You'd be surprised.
my rifle stock had a .140 TP with a throat of .204 and an inlet of .240. With the hammer and sroke settings I had, I got a valve open travel of .1143".
The inlet and forces of the hammer dictate this. A .240 inlet has 144.76lbs of force on it. This stroke will allow .212ci of air to flow for this shot. Lets say that you have an inlet that is .002" smaller than mine(.238"). That will have 142.36lbs of force holding it closed. This will allow a travel of approx .1162" thus flowing .220ci of air. My resulting velocity is 883fps. Your resulting velocity would be 900fps. That is 17fps gain for .008ci of air at the same psi fill and the same hammer strike. The duration that the valve is open is less than 1milisecond and the projectile is engaged with the bore for about 2.2ms. As the psi drops the valve opens further and more volume is used thus efficiency goes down. This is why mechanical valves have the curve. A valve will not flow any higher rate once the opening stroke exceedes 1/4 of the smallest passage diameter. For me that would have been .035". Ideally, to open the valve .035 and hold it open long enough to flow precisely .212ci of air would have given the best efficiency, rendering the most consistency and the highest shot count. As the psi drops in the reservoir, the duration would have to increase to accomodate the volume requirement to achieve desired velocity. This is how electonic valves work. Mechanical valves don't have this luxury of modulating duration. Instead, duration is a function of stroke, so to get longer open time, we open further than the requirement for max flow. With the above example, you can see how very minor deviations can affect the valve of a PCP. Minor manufacturing variations are what give our rifles the since of individuality.

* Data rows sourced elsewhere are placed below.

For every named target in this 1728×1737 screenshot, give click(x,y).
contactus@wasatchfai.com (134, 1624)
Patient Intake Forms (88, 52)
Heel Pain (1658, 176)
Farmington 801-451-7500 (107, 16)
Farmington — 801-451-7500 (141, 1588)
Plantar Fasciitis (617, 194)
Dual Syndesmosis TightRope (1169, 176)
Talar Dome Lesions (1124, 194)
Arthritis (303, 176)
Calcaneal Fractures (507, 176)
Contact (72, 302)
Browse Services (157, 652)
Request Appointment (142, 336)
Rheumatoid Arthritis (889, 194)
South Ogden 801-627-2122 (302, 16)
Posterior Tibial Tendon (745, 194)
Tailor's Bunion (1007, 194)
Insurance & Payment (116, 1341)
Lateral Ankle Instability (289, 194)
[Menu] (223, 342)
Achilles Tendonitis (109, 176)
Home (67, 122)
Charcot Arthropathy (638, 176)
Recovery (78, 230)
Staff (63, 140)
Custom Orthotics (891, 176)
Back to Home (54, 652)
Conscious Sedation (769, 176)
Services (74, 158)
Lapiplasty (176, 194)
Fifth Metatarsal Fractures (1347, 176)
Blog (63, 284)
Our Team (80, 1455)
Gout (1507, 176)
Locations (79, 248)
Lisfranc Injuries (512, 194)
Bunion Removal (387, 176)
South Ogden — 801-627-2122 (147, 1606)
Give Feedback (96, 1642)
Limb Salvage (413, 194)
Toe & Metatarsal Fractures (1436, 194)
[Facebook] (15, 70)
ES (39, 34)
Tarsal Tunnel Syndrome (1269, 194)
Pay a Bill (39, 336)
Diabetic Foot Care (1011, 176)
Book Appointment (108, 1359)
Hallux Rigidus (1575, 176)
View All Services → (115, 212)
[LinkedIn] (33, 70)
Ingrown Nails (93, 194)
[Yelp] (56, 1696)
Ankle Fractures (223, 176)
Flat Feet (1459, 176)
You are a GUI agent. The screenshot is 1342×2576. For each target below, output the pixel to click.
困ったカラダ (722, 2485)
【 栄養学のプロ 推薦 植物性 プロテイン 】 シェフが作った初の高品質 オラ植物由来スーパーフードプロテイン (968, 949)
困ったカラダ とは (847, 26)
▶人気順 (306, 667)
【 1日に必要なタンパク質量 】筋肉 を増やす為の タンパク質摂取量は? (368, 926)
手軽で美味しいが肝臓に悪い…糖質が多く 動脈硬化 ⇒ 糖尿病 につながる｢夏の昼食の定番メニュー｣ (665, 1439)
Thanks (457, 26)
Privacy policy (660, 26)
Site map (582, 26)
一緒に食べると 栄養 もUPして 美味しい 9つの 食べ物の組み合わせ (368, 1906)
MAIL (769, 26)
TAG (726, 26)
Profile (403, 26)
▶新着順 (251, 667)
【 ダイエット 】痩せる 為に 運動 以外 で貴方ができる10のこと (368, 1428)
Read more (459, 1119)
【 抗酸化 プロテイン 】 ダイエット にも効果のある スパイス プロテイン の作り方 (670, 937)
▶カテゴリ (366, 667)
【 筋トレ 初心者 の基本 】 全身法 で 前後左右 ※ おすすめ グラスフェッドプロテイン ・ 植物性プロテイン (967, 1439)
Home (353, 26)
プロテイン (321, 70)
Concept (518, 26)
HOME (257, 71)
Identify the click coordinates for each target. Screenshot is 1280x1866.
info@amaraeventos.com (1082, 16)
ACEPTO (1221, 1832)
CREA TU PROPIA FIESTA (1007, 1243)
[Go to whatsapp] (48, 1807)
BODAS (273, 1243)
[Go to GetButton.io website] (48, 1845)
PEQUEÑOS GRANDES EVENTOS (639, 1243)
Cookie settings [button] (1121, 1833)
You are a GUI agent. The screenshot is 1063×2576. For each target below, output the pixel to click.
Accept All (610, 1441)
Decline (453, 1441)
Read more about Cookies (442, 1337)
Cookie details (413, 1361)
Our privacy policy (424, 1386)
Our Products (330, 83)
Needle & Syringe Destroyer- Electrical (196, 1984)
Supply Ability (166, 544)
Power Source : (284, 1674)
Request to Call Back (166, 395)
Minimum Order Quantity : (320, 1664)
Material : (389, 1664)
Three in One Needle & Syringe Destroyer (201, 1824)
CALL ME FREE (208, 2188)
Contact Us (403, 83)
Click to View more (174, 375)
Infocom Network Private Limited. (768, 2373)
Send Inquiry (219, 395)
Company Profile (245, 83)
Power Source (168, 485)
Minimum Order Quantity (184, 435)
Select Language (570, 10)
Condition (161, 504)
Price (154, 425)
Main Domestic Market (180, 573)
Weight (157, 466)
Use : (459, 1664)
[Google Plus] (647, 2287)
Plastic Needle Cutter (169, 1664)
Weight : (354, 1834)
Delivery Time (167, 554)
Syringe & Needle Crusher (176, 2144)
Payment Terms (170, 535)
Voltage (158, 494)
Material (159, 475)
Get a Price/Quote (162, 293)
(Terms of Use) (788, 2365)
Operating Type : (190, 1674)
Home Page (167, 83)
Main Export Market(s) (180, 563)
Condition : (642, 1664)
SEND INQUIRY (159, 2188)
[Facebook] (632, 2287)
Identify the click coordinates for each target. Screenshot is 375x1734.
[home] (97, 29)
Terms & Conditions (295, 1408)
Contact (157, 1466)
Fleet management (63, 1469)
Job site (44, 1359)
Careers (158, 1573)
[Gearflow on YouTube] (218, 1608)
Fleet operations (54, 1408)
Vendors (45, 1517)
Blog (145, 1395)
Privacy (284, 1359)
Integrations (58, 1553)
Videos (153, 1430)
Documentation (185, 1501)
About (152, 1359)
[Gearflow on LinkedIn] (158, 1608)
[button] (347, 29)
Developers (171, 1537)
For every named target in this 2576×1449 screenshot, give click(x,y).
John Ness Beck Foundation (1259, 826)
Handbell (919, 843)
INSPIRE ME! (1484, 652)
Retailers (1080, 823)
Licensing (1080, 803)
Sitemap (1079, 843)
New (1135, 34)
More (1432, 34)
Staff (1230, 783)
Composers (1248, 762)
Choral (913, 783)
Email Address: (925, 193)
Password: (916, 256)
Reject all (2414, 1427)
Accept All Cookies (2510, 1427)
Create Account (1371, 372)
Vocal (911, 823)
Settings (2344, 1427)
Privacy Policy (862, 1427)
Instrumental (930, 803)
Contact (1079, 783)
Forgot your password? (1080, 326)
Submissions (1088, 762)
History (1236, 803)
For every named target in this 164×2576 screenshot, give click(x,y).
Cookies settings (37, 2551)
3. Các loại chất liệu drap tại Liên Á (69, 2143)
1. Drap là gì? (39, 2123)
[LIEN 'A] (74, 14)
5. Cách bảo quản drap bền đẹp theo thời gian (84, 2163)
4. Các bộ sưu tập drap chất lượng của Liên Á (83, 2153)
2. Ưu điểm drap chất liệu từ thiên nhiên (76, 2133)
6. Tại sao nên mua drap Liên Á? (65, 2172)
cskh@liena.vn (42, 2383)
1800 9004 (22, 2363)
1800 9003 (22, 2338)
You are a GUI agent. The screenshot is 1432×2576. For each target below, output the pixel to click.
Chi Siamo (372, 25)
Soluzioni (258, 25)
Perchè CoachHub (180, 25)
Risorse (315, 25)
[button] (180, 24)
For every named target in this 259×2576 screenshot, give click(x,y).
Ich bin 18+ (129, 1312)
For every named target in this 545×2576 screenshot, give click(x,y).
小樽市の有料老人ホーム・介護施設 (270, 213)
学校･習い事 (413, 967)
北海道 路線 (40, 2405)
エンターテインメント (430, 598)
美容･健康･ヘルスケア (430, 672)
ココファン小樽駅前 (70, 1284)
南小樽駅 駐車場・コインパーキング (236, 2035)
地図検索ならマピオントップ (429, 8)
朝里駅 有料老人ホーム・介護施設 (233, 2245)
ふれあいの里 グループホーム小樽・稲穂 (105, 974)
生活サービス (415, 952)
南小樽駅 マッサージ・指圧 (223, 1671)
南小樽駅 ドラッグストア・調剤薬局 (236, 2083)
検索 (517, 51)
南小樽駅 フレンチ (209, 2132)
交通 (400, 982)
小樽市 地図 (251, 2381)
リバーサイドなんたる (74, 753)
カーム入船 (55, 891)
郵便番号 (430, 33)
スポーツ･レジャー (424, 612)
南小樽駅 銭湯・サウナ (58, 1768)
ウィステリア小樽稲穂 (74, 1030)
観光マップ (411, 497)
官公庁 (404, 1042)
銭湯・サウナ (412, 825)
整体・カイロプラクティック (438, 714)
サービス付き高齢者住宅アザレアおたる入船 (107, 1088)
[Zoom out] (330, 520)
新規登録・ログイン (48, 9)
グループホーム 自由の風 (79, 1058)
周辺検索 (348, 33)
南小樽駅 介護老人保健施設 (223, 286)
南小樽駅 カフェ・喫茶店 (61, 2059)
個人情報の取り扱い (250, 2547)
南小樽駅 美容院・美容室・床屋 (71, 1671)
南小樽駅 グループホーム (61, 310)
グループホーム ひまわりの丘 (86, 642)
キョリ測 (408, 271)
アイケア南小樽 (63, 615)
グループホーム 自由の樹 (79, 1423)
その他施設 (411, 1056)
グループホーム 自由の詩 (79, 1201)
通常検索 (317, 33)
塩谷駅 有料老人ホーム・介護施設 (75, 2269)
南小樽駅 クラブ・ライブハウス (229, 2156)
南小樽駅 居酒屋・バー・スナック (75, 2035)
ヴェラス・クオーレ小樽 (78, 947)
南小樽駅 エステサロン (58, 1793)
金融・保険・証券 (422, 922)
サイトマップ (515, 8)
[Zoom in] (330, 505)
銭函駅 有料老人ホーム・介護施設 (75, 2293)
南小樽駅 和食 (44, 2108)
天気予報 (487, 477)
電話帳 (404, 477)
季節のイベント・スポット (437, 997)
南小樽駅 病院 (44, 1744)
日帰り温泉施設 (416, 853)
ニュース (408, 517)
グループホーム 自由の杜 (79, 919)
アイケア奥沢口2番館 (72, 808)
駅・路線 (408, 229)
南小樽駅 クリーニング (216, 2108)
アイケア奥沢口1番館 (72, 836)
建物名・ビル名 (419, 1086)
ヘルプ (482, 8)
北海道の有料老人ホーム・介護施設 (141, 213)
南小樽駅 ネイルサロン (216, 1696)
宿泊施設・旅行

Seems like you got one that is closer to the magic combination of inlet, throat and TP than the rest of us. Don't strip out the choke screw again. It seems by your discription and the problem you are having with the stipping of these adjustments that you utilize the screw in a big way to get the velocity you want. I would suggest that you try and hit the start and end velocity that you want with the port wide open, perhaps just slightly high, using only spring tension and stroke. once you achieve the desired output, then use the TP choke to flatten the curve and very fine tune the velocity. I think that you'll find a bit better efficiency this way. You are correct in the assumption that the psi drop accross the valve it altered with the change in TP choke, thus altering volumetric flow. The spring tension and stroke are much more fine than the choke screw. This is because we are altering both energy to open the valve and the momentum that dictates the duration of the valve which are the root of the volumetric flow. The choke is simply a throttle. If your cars fuel pump did'nt put forth enough fuel to move it at the speed you wanted, it wouldn't matter that you had the peddle on the floor. On the other hand, if you had no throttle and you car ran on what ever the pump put out, you'd be going 170mph every where you went and the idle would be annoying to say the least. The idea is to have a enough fuel and a pump to deliver it at a rate that is very close to the throttle position that you want to operate. tuning a PCP is like walking a razor blade.
It is a dangerous proposition to believe that you can reason with evil.